NEWS 6.29.23: Drought impacts Midwest, meat packing grants, South Dakota sales tax cut, and more
The middle of the country is extraordinarily dry.
The U.S. Drought Monitor, operated by the federal government and the National Drought Mitigation Center at the University of Nebraska-Lincoln, reports that nearly half of Kansas is in either extreme or exceptional drought condition — the highest drought designation.
More than a quarter of Nebraska is in extreme drought, and 13% is in exceptional drought.
Arid conditions permeate Iowa, Minnesota, Wisconsin, Michigan, Indiana, Missouri and Kentucky.
The latest U.S. Drought Monitor released today shows a large section of eastern Nebraska is experiencing the worst drought category of “Exceptional Drought.” Conditions in northwest Iowa did ease up a little bit with the region seeing anywhere from “Moderate Drought” to the second worse category of “Extreme Drought.”
Crops are feeling the impact. The U.S. Department of Agriculture now rates only half of the U.S. corn crop as good or excellent — the lowest percentage since 1988. Nearly two-thirds of the nation’s corn-growing areas are in drought.
The frequency and intensity of droughts and rainfall are increasing due to burning fossil fuels and other human activity that releases greenhouse gases, according to data from a pair of satellites used to measure changes in Earth’s water storage. The study was published in March in the journal Nature Water.
People in South Dakota will save money on their purchases starting Saturday.
A bill signed by Governor Kristi Noem will lower sales tax rates in South Dakota from 4.5% to 4.2% for the next four years. Noem expressed disappointment that the change would only be temporary.
Some South Dakota lawmakers are calling on their colleagues to convene for a special legislative session to address one of the state's most emotional issues right now: carbon dioxide pipelines and the threat of eminent domain.
The Argus Leader reports some key legislative voices, however, say it would be a waste of time and taxpayer money.
Summit Carbon Solutions and Navigator CO2 Ventures, two carbon capture companies with plans to build what would be the largest CO2 pipeline systems in the U.S., are under the critical eye of legislators and landowners alike due to concerns associated with their projects.
To call a special session for a specific purpose, both the South Dakota House of Representatives and Senate would need to have a two-thirds majority vote from its members to convene.
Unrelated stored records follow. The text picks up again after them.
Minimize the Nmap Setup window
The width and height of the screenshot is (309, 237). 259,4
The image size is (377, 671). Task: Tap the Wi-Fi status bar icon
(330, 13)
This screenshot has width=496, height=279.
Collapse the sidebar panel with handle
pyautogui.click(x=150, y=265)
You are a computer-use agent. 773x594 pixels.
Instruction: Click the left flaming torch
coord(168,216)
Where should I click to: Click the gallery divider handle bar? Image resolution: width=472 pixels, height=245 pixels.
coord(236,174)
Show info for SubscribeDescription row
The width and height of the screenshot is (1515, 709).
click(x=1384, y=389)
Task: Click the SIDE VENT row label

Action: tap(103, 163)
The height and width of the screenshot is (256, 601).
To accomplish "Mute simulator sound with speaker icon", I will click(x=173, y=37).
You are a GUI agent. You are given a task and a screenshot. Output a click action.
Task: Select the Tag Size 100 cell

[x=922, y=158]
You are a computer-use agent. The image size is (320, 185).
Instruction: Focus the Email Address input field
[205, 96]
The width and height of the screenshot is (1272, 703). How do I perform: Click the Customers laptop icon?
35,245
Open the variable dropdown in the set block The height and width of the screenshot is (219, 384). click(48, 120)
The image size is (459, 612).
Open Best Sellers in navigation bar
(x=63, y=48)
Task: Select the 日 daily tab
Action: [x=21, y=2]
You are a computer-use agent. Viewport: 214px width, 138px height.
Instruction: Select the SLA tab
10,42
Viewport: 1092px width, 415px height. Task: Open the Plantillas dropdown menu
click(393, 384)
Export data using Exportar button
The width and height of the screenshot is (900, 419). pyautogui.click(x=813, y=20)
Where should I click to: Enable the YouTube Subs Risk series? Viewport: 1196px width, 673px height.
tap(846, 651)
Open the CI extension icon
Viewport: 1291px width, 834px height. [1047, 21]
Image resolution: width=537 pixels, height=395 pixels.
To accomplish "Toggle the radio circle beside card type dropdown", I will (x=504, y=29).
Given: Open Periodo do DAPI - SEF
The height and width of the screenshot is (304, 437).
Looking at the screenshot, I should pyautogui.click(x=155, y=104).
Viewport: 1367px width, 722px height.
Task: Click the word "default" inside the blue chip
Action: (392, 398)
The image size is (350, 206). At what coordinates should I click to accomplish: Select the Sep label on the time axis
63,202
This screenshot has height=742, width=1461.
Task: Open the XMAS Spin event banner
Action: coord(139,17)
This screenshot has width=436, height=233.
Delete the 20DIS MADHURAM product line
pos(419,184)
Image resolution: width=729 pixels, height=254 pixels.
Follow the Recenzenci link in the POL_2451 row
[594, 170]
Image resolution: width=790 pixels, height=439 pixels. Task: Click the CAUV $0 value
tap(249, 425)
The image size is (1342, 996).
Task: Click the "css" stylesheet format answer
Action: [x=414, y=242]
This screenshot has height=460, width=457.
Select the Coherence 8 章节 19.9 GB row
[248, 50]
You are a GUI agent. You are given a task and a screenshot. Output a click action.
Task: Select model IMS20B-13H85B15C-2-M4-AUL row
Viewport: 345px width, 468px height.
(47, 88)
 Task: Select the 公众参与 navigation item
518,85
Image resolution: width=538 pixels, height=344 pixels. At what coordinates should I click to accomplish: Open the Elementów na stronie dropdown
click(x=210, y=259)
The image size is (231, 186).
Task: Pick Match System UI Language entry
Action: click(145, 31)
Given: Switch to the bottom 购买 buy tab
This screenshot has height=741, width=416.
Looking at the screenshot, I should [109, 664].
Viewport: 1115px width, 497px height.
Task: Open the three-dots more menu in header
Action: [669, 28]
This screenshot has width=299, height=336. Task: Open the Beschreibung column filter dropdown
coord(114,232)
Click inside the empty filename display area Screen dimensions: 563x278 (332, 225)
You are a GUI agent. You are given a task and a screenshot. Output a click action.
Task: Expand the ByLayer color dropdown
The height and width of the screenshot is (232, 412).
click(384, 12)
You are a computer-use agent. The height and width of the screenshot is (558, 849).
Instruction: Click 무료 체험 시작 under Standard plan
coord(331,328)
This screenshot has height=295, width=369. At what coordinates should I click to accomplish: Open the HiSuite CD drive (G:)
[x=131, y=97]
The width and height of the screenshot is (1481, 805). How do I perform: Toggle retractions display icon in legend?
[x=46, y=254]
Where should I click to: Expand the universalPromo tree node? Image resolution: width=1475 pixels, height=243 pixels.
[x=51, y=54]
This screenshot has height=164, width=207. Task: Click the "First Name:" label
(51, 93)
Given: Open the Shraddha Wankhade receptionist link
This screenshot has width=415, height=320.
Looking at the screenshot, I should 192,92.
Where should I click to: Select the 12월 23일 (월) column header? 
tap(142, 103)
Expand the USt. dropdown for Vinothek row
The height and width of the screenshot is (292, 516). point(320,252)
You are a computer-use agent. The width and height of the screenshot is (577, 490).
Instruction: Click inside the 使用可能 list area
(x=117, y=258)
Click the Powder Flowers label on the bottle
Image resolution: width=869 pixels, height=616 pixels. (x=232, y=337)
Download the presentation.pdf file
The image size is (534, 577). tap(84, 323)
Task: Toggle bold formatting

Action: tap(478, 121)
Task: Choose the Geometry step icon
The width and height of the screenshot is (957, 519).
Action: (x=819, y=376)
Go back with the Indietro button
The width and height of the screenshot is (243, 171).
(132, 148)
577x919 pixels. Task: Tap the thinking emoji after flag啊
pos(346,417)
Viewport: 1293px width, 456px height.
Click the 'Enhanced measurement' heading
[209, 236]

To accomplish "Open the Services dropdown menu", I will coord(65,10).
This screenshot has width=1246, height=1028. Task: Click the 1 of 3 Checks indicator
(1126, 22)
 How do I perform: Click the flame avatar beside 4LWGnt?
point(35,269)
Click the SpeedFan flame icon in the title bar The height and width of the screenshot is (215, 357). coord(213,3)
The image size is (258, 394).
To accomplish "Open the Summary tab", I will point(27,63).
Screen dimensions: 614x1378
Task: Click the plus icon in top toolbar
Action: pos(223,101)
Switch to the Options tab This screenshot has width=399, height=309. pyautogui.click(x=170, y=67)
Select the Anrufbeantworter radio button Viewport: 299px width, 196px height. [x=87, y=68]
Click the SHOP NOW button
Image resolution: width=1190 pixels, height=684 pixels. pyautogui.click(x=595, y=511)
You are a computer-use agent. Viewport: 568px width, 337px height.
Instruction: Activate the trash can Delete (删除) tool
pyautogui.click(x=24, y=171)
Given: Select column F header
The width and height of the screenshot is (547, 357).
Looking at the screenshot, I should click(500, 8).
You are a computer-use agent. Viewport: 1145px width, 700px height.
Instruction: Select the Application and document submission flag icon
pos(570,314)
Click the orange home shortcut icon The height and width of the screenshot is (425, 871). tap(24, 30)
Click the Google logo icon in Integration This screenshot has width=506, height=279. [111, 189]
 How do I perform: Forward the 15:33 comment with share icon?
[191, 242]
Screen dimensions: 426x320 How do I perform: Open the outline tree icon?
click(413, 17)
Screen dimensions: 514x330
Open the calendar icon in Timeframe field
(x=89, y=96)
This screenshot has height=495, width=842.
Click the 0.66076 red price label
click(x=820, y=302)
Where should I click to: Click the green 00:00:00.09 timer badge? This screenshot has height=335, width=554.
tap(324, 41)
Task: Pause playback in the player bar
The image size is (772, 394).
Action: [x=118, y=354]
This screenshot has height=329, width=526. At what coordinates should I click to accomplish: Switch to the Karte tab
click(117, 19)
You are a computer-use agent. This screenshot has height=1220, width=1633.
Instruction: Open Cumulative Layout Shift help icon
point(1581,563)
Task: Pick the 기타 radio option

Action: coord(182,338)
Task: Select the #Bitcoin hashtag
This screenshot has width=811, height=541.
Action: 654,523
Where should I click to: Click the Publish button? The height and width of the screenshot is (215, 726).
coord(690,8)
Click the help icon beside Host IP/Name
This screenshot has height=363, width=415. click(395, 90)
Smaller meat and poultry operators in 17 states will receive $115 million in grants. The U.S. Department of Agriculture announced the funding Thursday. The grants are the latest in a series of awards President Joe Biden's administration has made that are intended to increase meat and poultry processing, benefiting farmers and providing more job opportunities in largely rural areas. The funding includes 10 awards to recipients in 12 states totaling $77 million through a program that finances the startup or expansion of meat and poultry processing plants. The USDA has made five awards totaling $38 million through a processing expansion program that will help independent producers in five states.
U.S. Agriculture Secretary and former Iowa governor Tom Vilsack was back in Iowa today. He talked about ways the U-S-D-A is expanding market opportunities for smaller farms.
He touted a $25-million-dollar grant going towards Cattlemen’s Heritage Beef Company in southwest Iowa. The grant will help the company buy equipment for a Mills County facility that it’s building. The facility will be able to process 1,500 head of cattle each day.
"You think it's going to create jobs, good-paying jobs? Think it's going to support Mills County in southwest Iowa? I suspect so."
The facility is being built to increase competition in beef processing. Four major companies control most of the beef slaughter across the U.S.